The death of Phillip Hughes has found a decent nerve in this nation. It has hit and moved Australians where they live. He was a fresh faced kid from the sticks with the eye of a native, a technique that got up the nose of the Establishment, and loads of what sportsmen treasure – drive and guts. One tick of the meter on technique, and he might have been up there with the Babe; another tick of the meter on Monday, and he would still be with us.
But none of us can work that meter. That is part of the deal that sees us here. The savage end, in front of his mum, came not from some flaw in the hero, as in a tragedy of Shakespeare, but with a cosmic glitch straight out of the more stern and ancient Homer.

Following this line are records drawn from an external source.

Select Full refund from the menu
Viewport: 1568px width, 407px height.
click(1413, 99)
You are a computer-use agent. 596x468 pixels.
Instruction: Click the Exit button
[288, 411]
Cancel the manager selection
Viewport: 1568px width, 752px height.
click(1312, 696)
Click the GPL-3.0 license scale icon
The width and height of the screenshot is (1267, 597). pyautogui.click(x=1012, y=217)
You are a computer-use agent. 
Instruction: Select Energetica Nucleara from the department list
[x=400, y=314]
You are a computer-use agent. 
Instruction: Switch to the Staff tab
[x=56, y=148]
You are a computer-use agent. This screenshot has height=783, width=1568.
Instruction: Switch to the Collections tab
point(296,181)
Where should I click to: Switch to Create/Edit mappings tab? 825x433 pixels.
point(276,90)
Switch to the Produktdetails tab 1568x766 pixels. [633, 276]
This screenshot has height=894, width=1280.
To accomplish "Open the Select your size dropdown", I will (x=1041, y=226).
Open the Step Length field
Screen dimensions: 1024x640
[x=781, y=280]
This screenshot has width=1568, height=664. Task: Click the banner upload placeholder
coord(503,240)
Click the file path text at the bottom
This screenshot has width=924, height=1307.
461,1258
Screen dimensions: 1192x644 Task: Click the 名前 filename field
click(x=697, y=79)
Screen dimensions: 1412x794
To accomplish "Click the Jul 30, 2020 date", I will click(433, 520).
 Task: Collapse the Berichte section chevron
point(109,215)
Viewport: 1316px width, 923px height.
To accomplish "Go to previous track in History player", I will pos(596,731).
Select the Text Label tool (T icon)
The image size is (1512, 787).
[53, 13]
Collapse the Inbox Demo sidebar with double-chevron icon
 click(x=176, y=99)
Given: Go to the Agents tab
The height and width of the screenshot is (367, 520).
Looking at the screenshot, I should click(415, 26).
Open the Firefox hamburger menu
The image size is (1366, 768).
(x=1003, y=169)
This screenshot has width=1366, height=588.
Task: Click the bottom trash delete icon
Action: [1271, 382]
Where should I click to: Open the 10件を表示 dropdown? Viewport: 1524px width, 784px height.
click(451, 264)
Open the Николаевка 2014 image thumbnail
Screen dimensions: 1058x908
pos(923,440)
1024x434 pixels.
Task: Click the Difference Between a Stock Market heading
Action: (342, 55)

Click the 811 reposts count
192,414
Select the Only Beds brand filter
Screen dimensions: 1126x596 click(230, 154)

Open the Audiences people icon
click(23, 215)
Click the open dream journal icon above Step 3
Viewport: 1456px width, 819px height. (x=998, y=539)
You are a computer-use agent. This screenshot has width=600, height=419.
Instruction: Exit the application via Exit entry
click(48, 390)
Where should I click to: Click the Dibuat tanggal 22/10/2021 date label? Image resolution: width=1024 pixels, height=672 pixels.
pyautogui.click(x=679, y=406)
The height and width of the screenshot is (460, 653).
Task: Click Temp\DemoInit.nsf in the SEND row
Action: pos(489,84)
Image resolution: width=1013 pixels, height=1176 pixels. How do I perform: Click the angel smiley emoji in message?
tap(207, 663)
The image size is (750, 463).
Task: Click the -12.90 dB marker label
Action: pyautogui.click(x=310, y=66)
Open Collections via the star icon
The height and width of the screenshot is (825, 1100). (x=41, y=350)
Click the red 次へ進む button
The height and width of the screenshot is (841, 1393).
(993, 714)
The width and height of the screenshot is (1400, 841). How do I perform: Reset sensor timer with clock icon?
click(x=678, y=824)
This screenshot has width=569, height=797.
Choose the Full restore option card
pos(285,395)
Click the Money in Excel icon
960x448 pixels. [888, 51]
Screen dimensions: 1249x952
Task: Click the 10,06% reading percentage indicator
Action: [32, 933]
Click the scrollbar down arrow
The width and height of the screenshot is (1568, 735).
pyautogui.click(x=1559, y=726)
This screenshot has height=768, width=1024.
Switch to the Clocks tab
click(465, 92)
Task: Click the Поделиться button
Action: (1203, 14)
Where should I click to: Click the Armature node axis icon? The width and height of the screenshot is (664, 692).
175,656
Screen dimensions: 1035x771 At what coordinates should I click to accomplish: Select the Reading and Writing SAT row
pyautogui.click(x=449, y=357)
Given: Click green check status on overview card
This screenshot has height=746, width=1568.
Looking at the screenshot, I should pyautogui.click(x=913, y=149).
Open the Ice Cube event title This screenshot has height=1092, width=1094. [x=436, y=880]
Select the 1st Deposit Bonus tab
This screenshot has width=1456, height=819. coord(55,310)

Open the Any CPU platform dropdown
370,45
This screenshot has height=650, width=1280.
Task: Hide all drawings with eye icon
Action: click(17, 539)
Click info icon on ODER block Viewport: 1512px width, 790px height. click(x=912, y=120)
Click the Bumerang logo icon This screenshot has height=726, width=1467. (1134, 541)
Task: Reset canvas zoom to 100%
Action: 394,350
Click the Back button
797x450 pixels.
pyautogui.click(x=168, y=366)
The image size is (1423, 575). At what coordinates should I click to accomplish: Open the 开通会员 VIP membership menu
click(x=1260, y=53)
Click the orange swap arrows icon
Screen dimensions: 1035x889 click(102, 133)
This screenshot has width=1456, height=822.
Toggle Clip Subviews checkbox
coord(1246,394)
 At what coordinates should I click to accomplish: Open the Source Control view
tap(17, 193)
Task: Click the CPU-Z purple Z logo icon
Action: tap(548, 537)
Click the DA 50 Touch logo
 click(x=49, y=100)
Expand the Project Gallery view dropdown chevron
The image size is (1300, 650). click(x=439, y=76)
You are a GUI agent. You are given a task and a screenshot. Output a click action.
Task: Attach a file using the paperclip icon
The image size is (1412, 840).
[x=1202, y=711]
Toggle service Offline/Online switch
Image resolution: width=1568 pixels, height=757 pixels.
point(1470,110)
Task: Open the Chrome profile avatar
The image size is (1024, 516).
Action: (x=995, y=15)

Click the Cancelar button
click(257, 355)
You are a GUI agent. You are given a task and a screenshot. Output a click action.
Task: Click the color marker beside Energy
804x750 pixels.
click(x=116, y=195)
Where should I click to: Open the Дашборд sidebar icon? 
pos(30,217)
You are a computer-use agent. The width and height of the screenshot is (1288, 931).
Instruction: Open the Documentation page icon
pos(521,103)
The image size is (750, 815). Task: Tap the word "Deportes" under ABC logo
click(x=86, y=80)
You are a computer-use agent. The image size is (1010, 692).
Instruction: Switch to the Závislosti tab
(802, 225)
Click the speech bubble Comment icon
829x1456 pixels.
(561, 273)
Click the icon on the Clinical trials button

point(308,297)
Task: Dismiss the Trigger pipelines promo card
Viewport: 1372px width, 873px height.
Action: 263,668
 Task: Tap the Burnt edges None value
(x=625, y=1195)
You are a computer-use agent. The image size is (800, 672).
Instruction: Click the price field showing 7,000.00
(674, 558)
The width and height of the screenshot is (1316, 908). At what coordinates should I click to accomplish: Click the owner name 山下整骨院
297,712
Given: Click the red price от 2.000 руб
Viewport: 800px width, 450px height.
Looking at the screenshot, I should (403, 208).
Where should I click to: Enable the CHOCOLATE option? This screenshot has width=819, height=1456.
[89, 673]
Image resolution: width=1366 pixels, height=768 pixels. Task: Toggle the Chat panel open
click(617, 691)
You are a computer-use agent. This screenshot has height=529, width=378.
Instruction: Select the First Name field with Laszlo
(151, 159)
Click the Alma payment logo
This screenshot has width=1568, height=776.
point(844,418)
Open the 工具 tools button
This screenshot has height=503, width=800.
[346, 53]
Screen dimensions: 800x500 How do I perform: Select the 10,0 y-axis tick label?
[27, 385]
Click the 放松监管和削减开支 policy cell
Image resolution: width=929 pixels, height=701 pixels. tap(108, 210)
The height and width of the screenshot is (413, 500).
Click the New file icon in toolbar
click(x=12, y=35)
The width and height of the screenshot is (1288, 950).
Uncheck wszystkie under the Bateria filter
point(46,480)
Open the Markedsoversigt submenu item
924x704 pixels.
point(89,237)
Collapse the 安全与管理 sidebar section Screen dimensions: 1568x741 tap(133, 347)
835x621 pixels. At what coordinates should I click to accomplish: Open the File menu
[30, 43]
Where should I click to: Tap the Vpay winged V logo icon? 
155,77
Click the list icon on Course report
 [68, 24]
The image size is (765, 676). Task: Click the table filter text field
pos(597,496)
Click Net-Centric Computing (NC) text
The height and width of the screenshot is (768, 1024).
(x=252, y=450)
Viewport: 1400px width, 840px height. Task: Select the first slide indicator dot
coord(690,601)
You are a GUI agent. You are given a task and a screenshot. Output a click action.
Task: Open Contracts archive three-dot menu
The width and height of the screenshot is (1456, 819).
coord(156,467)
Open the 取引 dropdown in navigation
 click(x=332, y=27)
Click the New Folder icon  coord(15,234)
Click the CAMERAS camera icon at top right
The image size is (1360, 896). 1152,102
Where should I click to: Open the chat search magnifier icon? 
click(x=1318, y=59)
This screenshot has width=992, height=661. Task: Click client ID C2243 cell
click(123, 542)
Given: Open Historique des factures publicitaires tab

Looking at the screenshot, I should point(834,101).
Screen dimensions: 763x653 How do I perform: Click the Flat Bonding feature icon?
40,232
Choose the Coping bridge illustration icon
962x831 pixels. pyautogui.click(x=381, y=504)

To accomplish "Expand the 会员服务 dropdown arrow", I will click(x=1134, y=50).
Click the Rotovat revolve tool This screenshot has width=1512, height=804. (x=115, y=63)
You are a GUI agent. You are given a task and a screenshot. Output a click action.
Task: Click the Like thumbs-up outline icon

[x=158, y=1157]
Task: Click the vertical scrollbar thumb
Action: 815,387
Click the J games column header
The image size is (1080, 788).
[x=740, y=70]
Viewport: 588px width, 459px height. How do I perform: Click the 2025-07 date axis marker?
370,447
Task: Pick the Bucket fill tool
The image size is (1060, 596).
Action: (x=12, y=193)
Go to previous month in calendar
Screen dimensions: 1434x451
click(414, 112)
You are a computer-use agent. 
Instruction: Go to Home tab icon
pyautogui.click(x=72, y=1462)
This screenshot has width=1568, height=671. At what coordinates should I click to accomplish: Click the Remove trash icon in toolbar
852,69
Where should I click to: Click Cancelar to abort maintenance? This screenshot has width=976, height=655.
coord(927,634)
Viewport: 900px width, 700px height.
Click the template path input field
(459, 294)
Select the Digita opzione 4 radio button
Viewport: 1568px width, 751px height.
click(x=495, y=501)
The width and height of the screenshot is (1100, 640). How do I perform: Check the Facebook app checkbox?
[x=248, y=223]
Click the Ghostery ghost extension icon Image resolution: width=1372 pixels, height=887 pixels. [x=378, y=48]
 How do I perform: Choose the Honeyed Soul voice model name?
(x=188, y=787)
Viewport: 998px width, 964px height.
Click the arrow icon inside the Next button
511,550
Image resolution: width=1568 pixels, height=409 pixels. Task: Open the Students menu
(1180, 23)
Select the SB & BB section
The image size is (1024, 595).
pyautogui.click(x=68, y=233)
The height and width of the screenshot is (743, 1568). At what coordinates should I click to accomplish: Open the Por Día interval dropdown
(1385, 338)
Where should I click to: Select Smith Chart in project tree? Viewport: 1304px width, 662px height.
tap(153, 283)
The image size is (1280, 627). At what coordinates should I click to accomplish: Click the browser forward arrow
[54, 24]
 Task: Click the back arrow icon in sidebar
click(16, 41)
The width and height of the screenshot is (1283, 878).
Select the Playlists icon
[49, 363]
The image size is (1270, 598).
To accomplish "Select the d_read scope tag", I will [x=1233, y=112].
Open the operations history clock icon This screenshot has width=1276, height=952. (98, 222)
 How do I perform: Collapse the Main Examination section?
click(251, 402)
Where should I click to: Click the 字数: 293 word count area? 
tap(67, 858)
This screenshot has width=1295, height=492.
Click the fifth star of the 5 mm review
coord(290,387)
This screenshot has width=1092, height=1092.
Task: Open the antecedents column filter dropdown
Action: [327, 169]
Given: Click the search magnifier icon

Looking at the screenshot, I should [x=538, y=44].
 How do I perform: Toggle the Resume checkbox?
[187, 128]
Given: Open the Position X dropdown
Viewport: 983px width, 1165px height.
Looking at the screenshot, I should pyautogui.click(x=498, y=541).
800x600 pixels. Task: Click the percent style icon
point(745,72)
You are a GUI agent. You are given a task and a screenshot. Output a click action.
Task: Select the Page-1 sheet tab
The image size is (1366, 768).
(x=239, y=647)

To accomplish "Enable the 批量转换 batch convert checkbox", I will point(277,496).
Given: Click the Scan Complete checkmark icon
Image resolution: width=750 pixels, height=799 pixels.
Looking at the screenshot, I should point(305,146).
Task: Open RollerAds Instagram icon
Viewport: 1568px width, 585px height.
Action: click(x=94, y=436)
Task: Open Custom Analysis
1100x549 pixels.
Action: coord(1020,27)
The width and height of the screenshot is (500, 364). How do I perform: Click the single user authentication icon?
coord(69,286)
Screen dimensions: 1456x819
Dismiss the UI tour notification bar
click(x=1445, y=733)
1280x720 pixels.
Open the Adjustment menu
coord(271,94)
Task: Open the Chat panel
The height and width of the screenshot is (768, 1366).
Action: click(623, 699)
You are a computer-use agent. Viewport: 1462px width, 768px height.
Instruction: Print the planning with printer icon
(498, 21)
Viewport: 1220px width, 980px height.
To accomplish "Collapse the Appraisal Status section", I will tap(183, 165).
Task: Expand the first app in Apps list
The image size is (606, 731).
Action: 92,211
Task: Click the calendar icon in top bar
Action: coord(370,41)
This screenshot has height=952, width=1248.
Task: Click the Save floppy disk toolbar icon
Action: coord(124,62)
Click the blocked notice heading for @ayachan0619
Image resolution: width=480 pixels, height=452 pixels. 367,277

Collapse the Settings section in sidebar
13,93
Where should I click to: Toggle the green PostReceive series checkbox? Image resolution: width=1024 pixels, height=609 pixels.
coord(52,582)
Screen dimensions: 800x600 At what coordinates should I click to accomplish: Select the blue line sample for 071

Phillip Hughes was just coming into his flowering time as an Australian cricketer. His loss hurts babyboomers so much that grown men are crying with no shame. This kid was a throwback to a different age, one that we oldies cannot help but see as golden. It was a time when sport was sport, and we were spoiled for kids from the bush busting to take on the world. Ken Rosewall, Richie Benaud, Rod Laver, and Peter Thompson made us glad to be what we were. All that has gone, and Phillip Hughes has now gone too.
It was unnervingly hard to watch a distraught Australian Captain thank the country from the Hughes family; it was uplifting to hear the Australian team doctor tell us plainly that Phillip had been like a little brother to the Captain, and that he did not know how the family would have held up without the help of the Captain. We saw some goodness there.
God knows that this place can let you down, but God also knows that I would not want to live or die anywhere else. Australia can at least throw up a gem like Phillip Hughes. We mourn his leaving us because part of us went with him. Phillip Hughes felt what it meant to be an Australian, and he leaves us better than he found us.